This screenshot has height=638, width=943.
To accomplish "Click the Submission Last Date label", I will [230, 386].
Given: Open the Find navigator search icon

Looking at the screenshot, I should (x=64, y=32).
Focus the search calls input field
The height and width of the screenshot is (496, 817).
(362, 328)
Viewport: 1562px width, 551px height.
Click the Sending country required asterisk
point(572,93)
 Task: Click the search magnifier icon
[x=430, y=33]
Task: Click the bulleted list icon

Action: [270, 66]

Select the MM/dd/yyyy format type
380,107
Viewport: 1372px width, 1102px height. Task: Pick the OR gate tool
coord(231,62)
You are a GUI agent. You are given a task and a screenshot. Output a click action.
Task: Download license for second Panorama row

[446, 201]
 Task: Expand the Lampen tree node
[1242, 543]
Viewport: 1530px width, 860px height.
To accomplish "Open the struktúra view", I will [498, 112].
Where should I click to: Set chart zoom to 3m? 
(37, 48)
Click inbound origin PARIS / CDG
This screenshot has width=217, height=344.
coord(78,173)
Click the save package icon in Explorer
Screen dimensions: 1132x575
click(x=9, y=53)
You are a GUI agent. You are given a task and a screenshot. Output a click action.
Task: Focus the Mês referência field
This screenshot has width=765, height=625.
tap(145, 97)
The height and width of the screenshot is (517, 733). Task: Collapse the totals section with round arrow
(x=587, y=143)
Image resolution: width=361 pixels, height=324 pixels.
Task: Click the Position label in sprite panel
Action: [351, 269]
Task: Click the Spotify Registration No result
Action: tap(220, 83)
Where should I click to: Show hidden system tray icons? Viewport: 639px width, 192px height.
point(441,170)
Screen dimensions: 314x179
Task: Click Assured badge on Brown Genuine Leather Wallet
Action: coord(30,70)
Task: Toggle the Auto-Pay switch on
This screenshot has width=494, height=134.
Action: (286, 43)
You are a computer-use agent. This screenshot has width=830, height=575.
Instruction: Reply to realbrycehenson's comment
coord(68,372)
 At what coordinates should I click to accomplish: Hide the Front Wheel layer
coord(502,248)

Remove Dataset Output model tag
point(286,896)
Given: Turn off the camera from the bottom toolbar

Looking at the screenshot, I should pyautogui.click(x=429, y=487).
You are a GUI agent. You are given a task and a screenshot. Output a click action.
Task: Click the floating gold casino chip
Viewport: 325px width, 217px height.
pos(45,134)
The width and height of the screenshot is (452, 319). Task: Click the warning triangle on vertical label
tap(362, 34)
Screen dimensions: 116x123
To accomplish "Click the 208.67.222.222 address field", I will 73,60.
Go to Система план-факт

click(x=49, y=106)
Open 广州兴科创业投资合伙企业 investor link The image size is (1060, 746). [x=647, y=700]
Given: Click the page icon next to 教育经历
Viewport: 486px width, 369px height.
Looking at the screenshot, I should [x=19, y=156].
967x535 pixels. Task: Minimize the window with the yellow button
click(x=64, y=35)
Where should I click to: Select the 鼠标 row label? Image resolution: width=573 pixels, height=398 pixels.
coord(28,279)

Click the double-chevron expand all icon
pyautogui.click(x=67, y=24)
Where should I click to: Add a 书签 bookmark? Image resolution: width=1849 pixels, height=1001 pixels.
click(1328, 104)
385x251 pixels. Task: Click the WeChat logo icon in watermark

#####

# DIRECTIVE
Gather each line in the entries above that contains the word "accomplish" and copy those lines out in full.

# WORKED SOLUTION
To accomplish "Click the Submission Last Date label", I will [230, 386].
To accomplish "Open the struktúra view", I will [498, 112].
 At what coordinates should I click to accomplish: Hide the Front Wheel layer
To accomplish "Click the 208.67.222.222 address field", I will 73,60.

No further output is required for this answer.